Professor titular da Vice-Reitoria de Pesquisa e Inovação da Universidade de Fortaleza (Unifor), Tarcísio Pequeno pondera, no entanto, que ainda existem passos a serem dados antes de se chegar à regulamentação da inteligência artificial.
"Eu pessoalmente acho que é cedo para se ensaiar, sobretudo em um país como o Brasil, uma regulamentação da IA", argumenta. "O Brasil não é um grande produtor dessas plataformas de IA. Ainda somos tributários, afluentes, nós não somos o rio principal. Eu acho que no Brasil está cedo agora".
"A regulamentação e os perigos da IA nós ainda não conseguimos nem avaliar direito, inclusive eu pessoalmente acho que é cedo para se ensaiar, sobretudo em um país como o Brasil, uma regulamentação da IA. (...) A velocidade está sendo muito alta, de transformação. A gente tem que esperar um pouco, eu acho, pra ver como é que estabiliza esse negócio.
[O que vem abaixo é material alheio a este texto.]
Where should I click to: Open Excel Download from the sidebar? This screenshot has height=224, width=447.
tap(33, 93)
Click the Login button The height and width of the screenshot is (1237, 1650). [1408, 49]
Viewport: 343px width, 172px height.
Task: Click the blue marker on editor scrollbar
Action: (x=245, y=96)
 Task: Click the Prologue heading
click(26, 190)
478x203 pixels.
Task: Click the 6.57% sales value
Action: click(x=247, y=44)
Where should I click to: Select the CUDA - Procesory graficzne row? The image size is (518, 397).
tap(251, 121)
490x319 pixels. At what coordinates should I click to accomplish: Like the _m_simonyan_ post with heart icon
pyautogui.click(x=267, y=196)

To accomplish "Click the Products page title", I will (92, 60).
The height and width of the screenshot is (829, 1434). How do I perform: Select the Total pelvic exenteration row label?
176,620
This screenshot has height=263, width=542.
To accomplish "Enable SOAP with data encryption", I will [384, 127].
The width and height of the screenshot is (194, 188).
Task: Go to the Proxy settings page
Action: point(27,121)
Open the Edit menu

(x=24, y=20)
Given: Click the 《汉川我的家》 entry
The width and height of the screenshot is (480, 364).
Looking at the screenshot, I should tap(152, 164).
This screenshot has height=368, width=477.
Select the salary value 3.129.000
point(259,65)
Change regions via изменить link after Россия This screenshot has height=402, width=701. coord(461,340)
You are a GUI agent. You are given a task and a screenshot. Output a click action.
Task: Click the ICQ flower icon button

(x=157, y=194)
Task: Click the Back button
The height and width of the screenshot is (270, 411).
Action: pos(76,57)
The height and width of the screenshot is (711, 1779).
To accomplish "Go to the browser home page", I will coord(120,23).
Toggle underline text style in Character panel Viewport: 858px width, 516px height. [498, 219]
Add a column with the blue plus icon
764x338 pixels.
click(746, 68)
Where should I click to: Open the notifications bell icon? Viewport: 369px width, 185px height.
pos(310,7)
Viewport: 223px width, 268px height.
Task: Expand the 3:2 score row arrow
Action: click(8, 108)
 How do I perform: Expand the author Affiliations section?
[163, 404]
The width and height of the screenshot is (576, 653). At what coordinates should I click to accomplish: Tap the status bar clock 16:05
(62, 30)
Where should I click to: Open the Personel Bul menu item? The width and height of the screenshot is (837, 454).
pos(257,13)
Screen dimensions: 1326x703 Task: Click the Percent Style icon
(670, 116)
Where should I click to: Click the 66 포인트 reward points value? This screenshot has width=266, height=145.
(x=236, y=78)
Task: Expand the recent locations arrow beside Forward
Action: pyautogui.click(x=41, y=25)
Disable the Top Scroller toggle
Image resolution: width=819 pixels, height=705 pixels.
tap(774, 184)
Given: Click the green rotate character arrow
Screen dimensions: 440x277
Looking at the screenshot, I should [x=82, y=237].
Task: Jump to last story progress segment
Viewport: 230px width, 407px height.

Porque, por enquanto, é como regulamentar um trem em movimento".
O professor defende que a urgência agora está na regulamentação das plataformas digitais. O projeto de lei que tem como objetivo estabelecer regras para elas - conhecido como PL das Fake News – acabou travando na Câmara dos Deputados, após não ser alcançado consenso para a aprovação da proposta.
"Atribuir responsabilidade pelo uso que se faz da rede social é de extrema urgência e necessidade. A inteligência artificial, nessa discussão, ainda está entrando marginalmente. Será importante regulamentar a inteligência artificial, mas (...) não é realmente a questão em debate principal agora", pondera Pequeno.
Ele reforça que a inteligência artificial pode ser utilizada, nas redes sociais, como forma de potencializar os danos causados pela plataforma, por isso a necessidade urgente desta primeira regulamentação.
"O problema da rede social é que, utilizada maliciosamente, ela sabota a construção social da verdade, esse é o problema. (...) São milhões de pessoas produzindo conteúdo, se elas não têm responsabilidade nenhuma sobre o que produzem, isso é suficiente para provocar um ruído muito grande na comunicação da sociedade, que tem por efeito final a destruição da verdade, a destruição dos instrumentos de construção da verdade da sociedade. Esse é um mal irreparável, é um mal suficiente para destruir qualquer democracia", completa.